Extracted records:
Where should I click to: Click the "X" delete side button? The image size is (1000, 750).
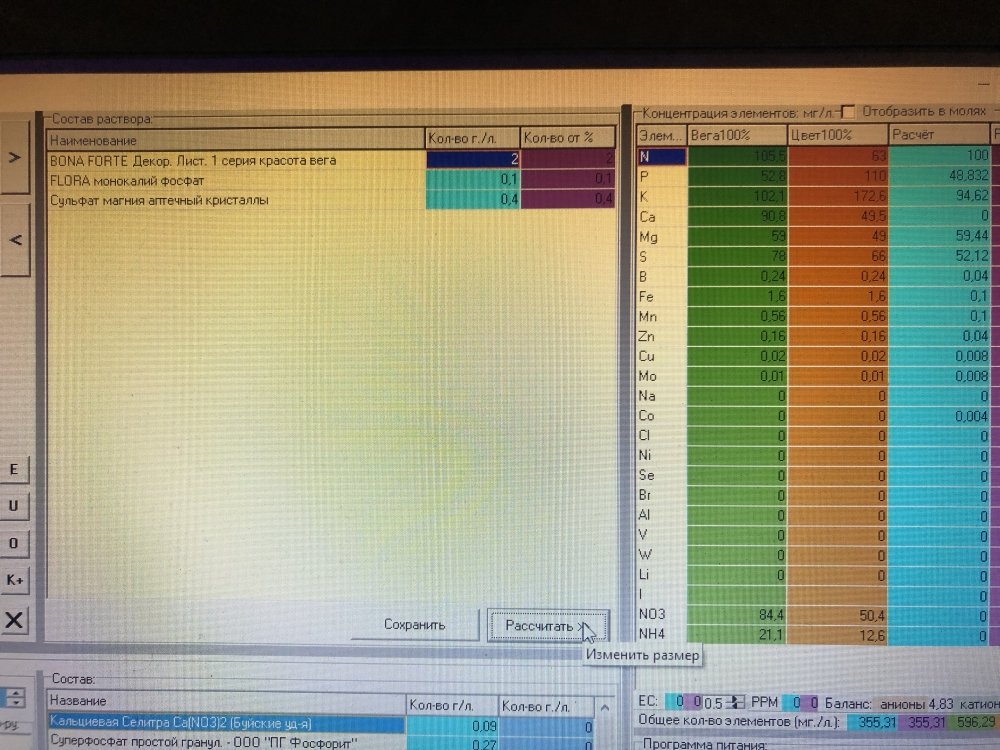pos(15,620)
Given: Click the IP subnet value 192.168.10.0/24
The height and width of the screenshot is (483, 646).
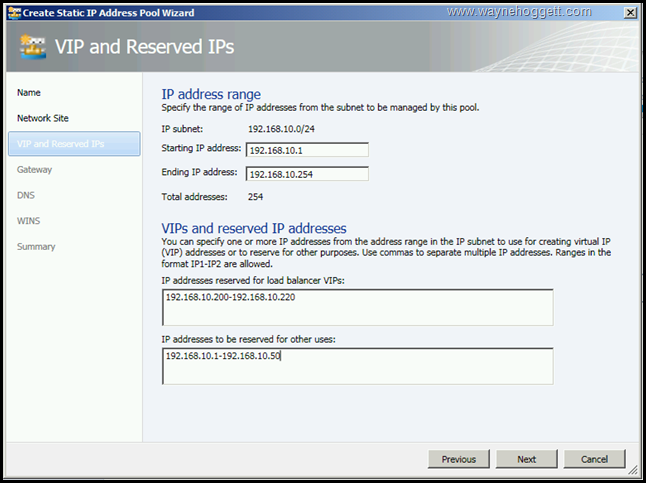Looking at the screenshot, I should coord(284,128).
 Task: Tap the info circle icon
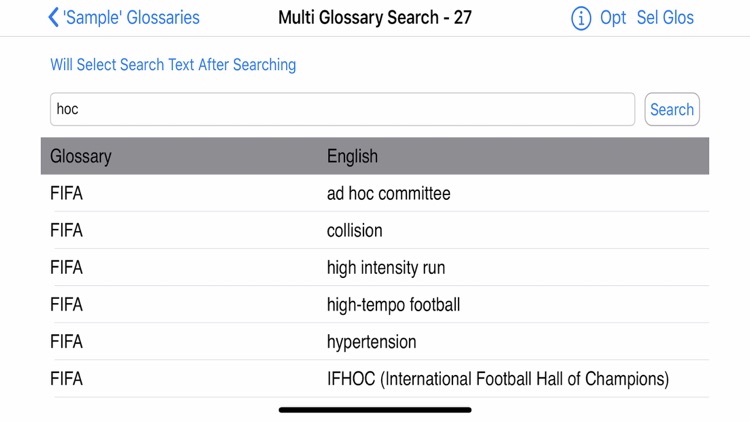pos(581,18)
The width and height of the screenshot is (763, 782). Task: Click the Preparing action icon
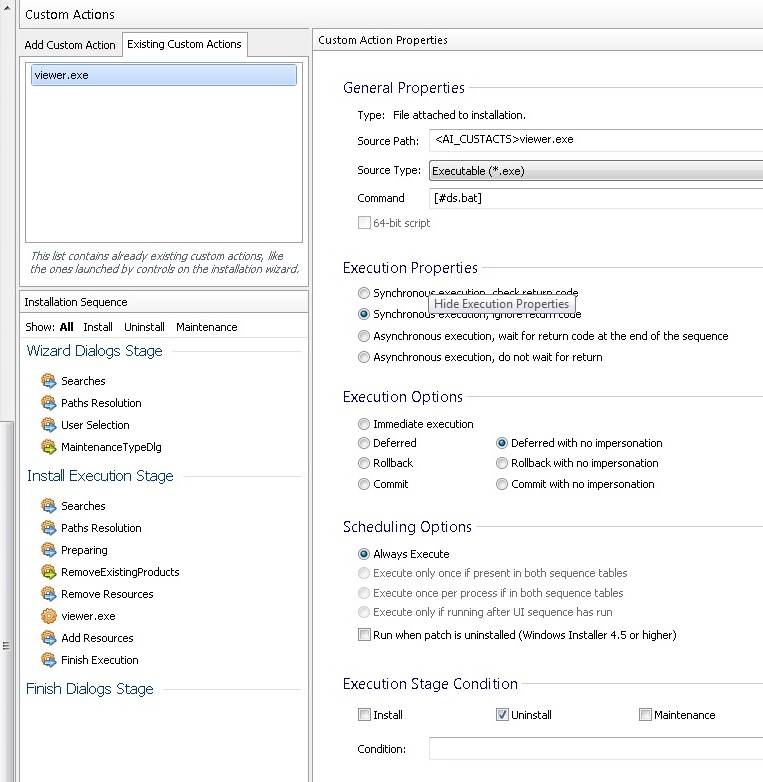pyautogui.click(x=49, y=550)
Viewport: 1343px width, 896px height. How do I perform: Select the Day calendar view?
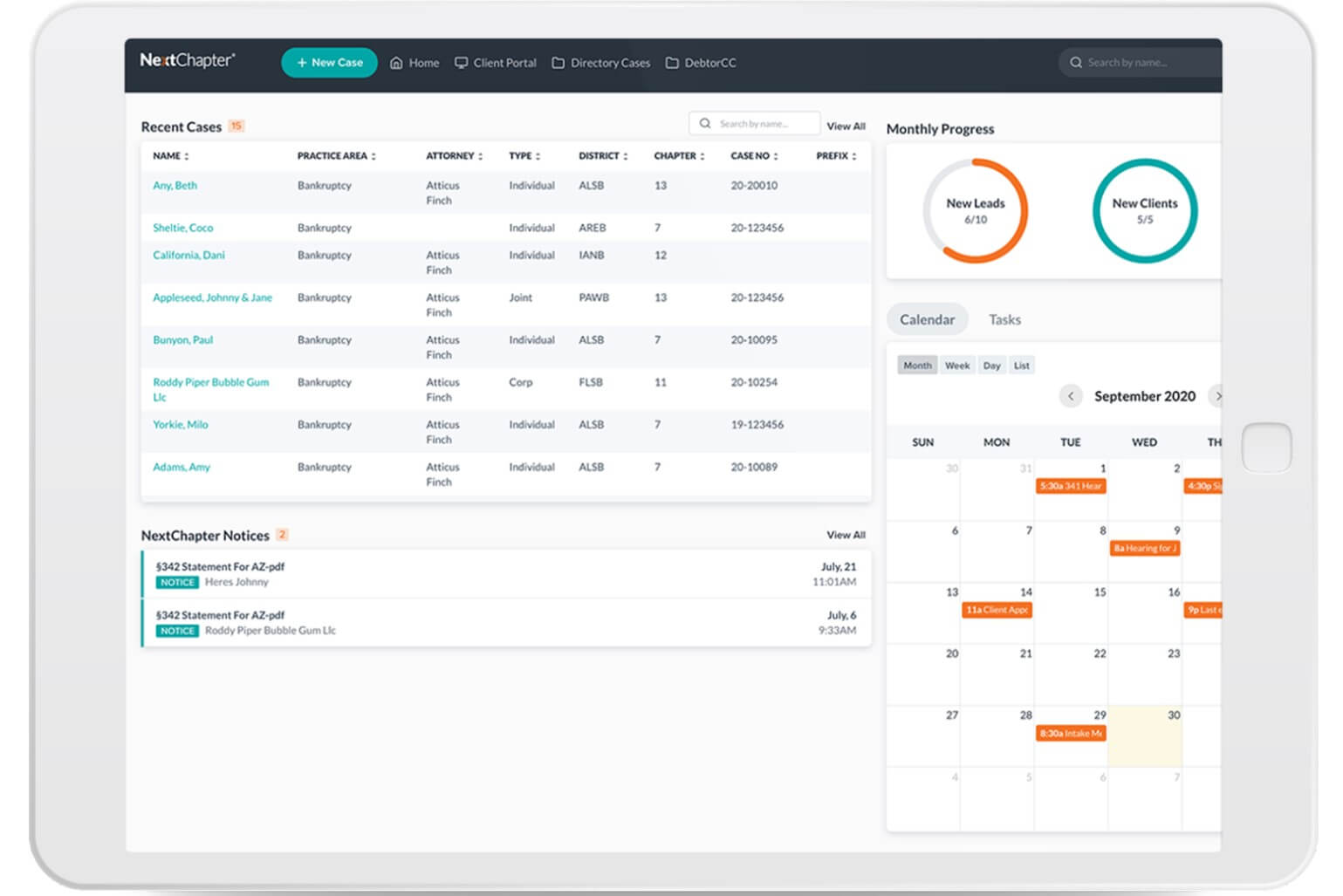click(991, 366)
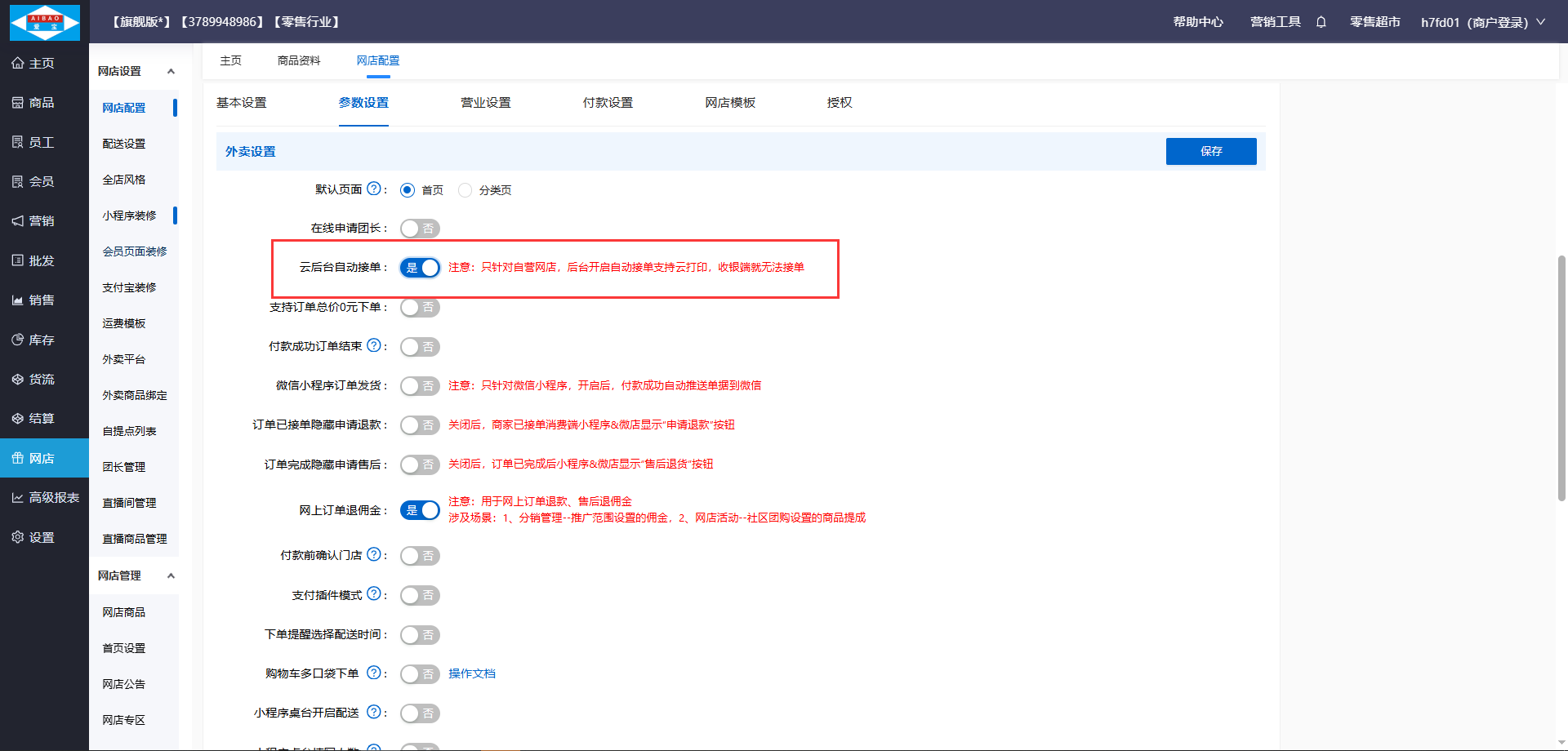This screenshot has height=751, width=1568.
Task: Disable the 云后台自动接单 toggle
Action: click(x=420, y=268)

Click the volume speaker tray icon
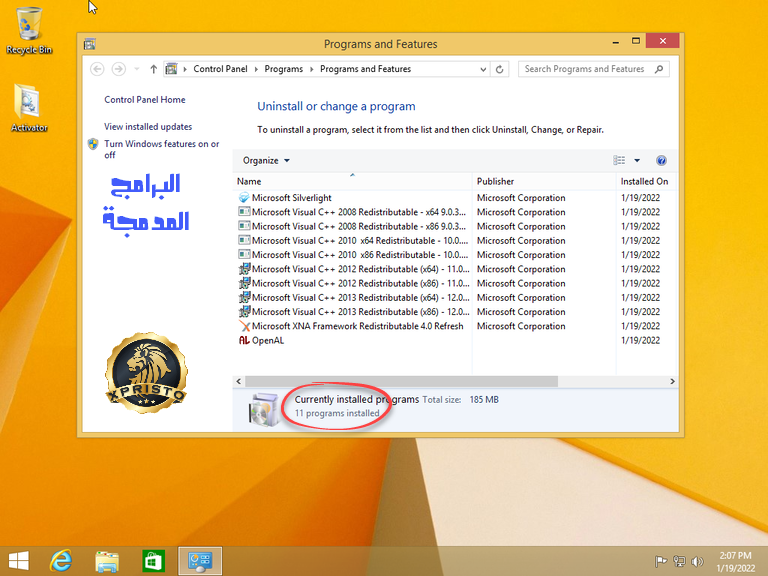pyautogui.click(x=697, y=561)
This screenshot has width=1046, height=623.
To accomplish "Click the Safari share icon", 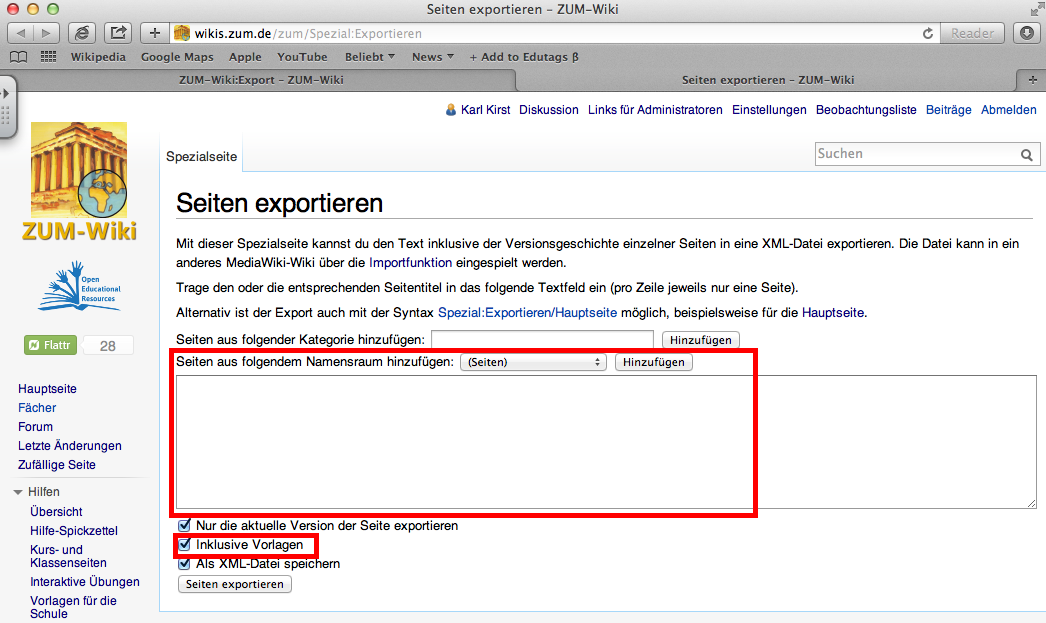I will tap(118, 33).
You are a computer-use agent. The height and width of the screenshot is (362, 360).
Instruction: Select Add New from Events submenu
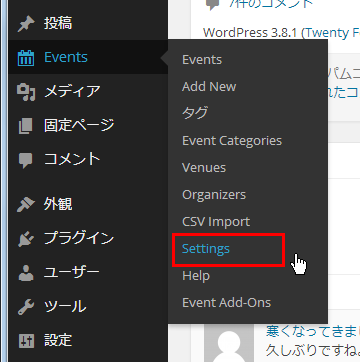point(209,87)
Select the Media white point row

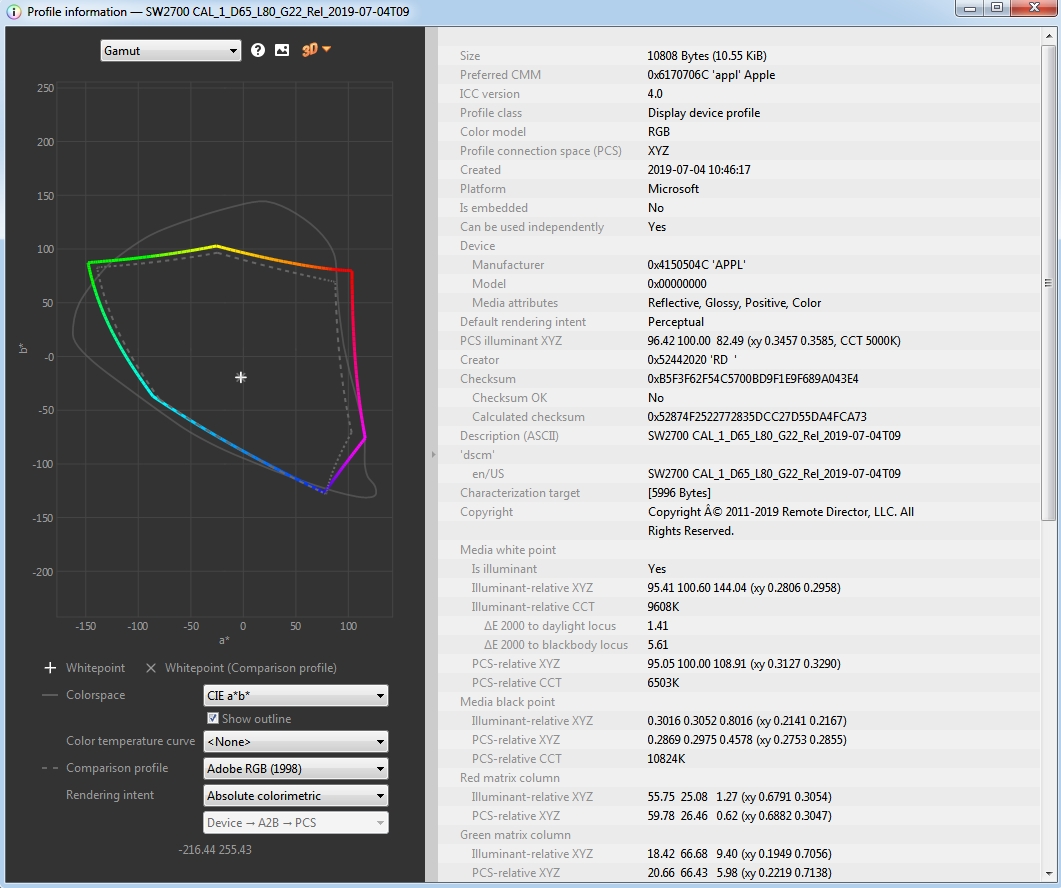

> Instructions to follow: Find the line with "You are a computer-use". Reproduce it and every line after it through the last line above exactly, leaving out the pictures.

> Response box:
You are a computer-use agent. The height and width of the screenshot is (362, 360).
Instruction: Select Add New from Events submenu
point(209,87)
Select the Media white point row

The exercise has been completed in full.